Marketing Research Seminar - On Campus Room  X120 (EXED BUILDING)

Zoom link: https://hec-fr.zoom.us/j/93802327523

Eesha Sharma - Associate Professor, Academic Affairs, Fowler College of Business - Marketing Department - San Diego (USA). 

Title: Prioritizing Emotional Well-Being is Socially Penalized

Abstract: As emotional wellness initiatives expand alongside the established physical wellness movement, individuals are increasingly encouraged to prioritize both physical and emotional needs. Yet, do people judge these pursuits the same? Across seven studies (N = 4,959) including both archival data and tightly controlled experiments, we document a robust asymmetry in social judgment: Prioritizing emotional well-being is more socially penalized than prioritizing physical well-being—even when the trade-offs and consequences are held constant.
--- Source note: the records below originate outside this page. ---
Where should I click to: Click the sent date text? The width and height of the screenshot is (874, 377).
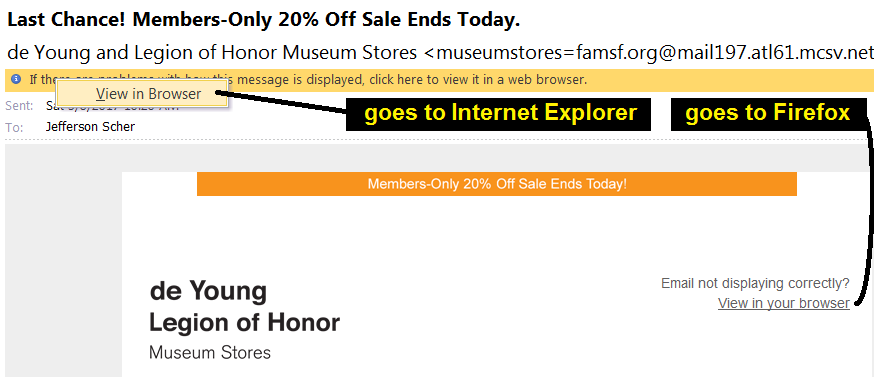click(111, 106)
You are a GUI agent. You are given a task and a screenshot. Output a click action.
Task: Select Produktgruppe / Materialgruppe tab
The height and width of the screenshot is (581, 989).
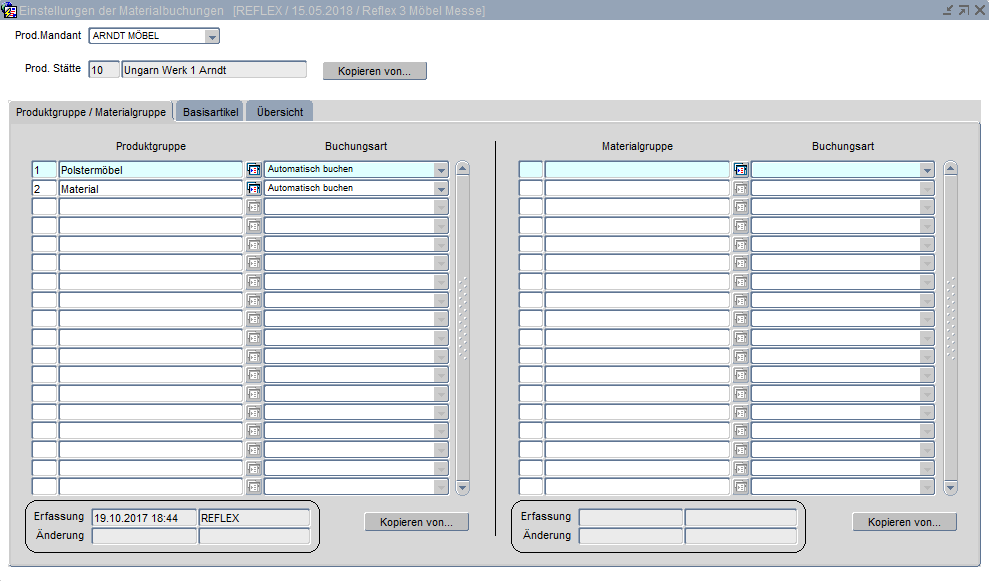click(91, 112)

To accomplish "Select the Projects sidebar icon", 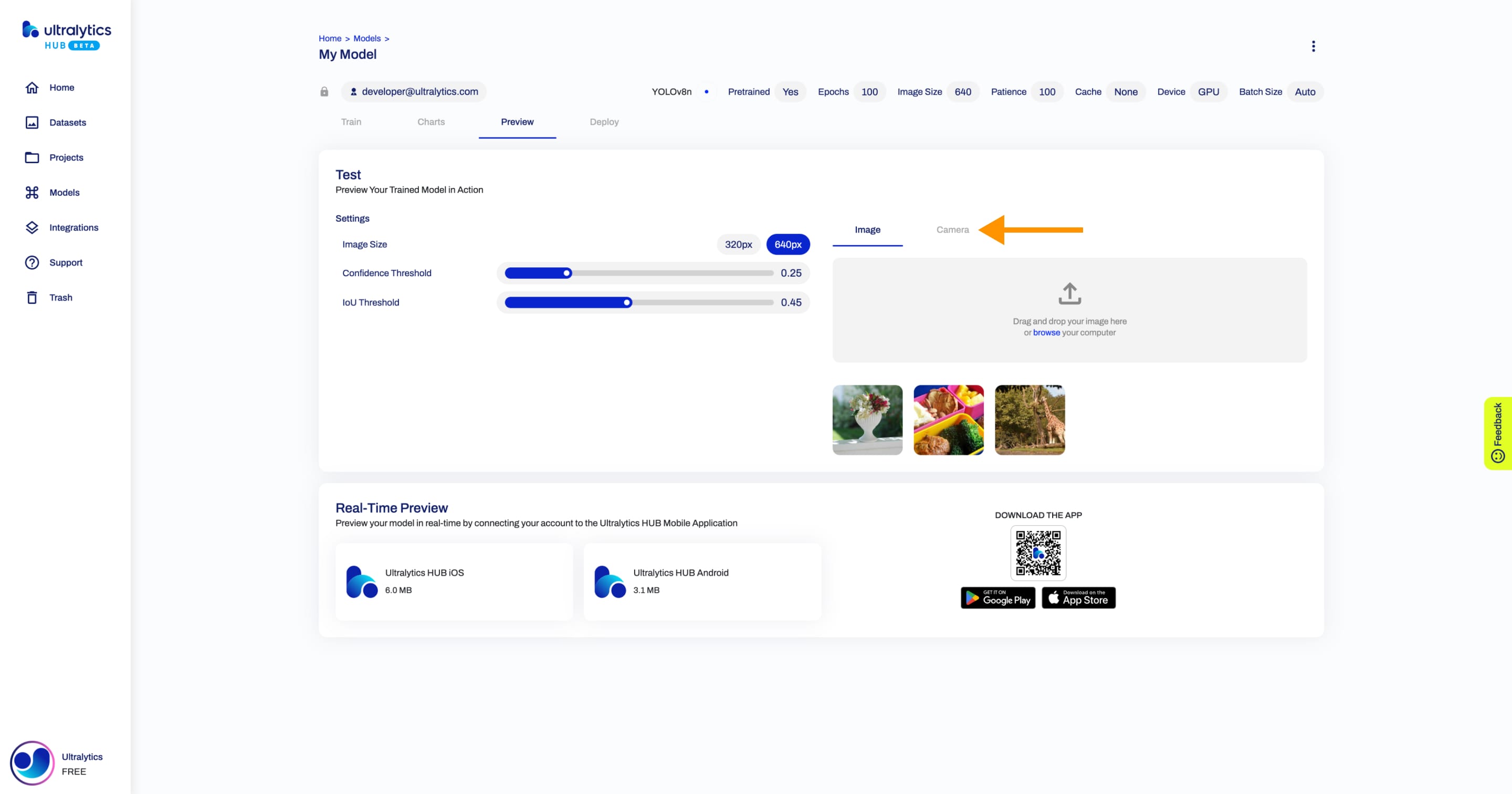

This effect emerges across 30 contexts, from celebrities canceling public appearances, to everyday social interactions, to evaluations on popular online fora. Moreover, this social penalty is not reducible to mere mental health stigma. Instead, it stems from a belief that neglecting emotional well-being is less costly than neglecting physical well-being, making emotional prioritization seem less appropriate. This perception holds above and beyond ambiguity, severity, and ease of compartmentalization. Underscoring the driving role of perceived decision cost, a brief chatbot intervention designed to increase awareness of the costs of neglecting emotional well-being successfully reduced the penalty, suggesting a promising avenue for raising awareness and shifting social norms. Beyond enriching knowledge about the stigmas associated with emotional well-being, these findings reveal a cultural contradiction at the heart of modern wellness discourse: While society urges individuals to take care of their emotional well-being, it penalizes them when they do. By surfacing and explaining this asymmetry, and identifying a path to mitigate it, this work calls for a reevaluation of how we define, communicate, and support well-being—both socially and structurally.